Later, during the ICS Convocation, I recalled the image of the threefold cord when I gave my laudatio in honour of Benjamin Shank, who received his PhD degree. Benjamin’s dissertation highlights the crucial role played by the trust relationships we form in early childhood, which give us the ability to become healthy adults, people able to live with hearts wide open to one another and to the rest of God’s good creation. When our parents lovingly entwine themselves into our lives from our earliest moments, we ourselves become part of a stronger cord, and learn how to twist ourselves in ways that will build up the others we meet along life’s way.

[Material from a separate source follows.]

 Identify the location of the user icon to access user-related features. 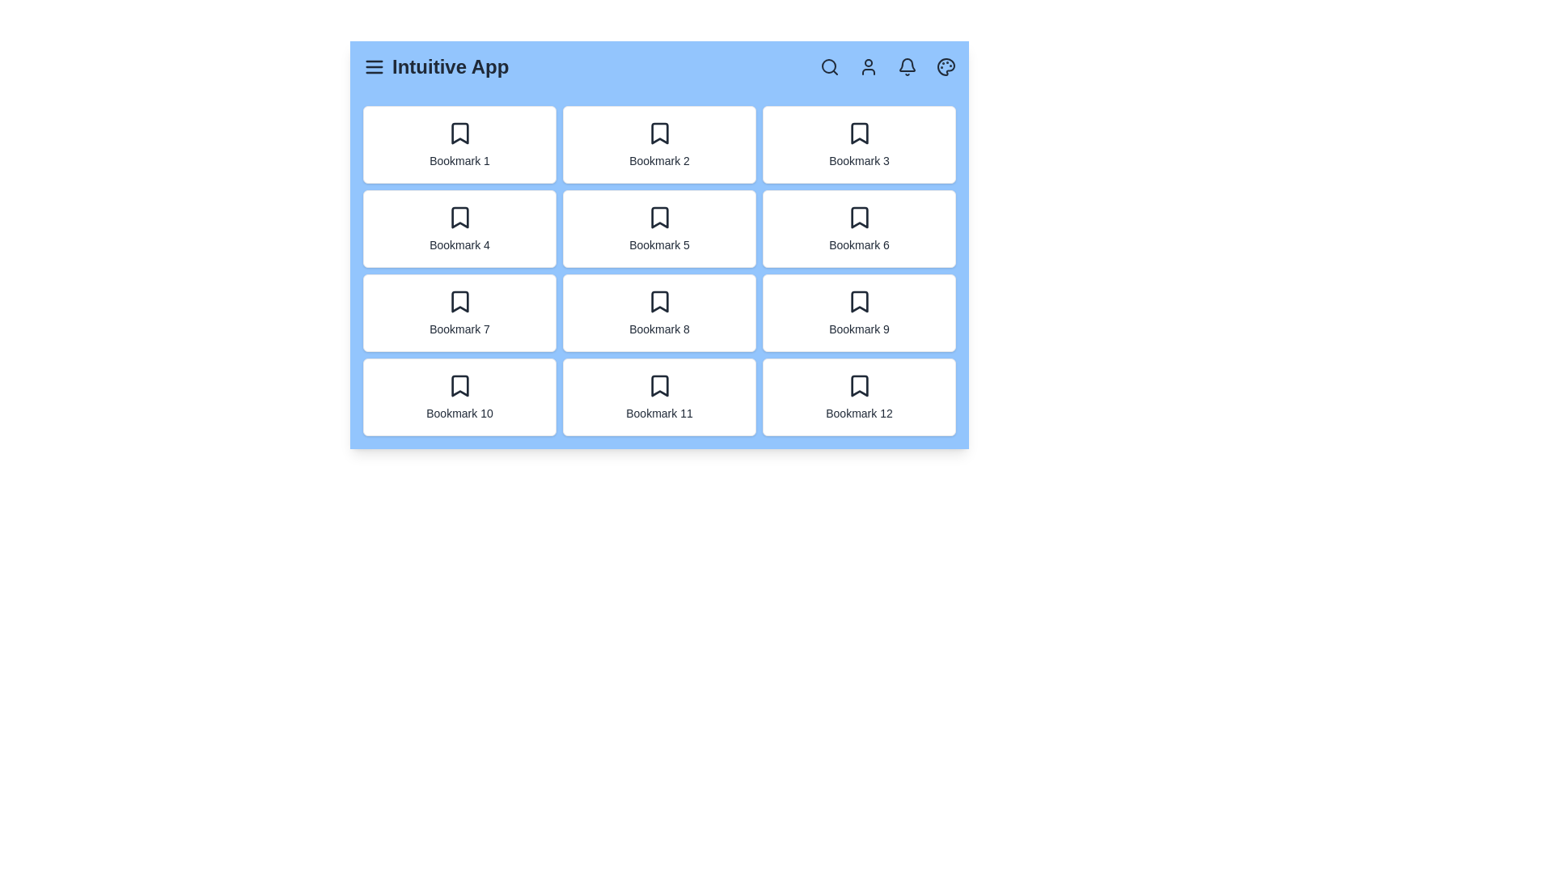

When such trust fails, as it can, fear and anxiety may take over. While understandable, this is a tragic reaction, because at the end of the day our utter dependence on the support of others does not change simply because fear has taken the place of trust. Untwining ourselves and going it alone, as fear encourages us to do, is not a livable option, and that fact says something deep about the kinds of creatures we are.

A good way to think about our Christian faith, then, is as a deep trust in the Source of life, a trust that instills in us a desire to become entwined with a God who, in Jesus Messiah, shows us the path of healing and blessing. As we twist ourselves into the way of that God, we take steps toward the kingdom of shalom he promises is coming. In this way, we find ourselves coming together, mutually strengthening one another, and shaping a world where no one is ever made to go it alone ever again.

Thank you for entwining yourselves into the life of ICS, friends. You make us stronger and better able to serve all the different kinds of students who come through our doors seeking God’s wisdom for the world. I wish you all a restful and creative summer, and I hope to see you back in this space in September!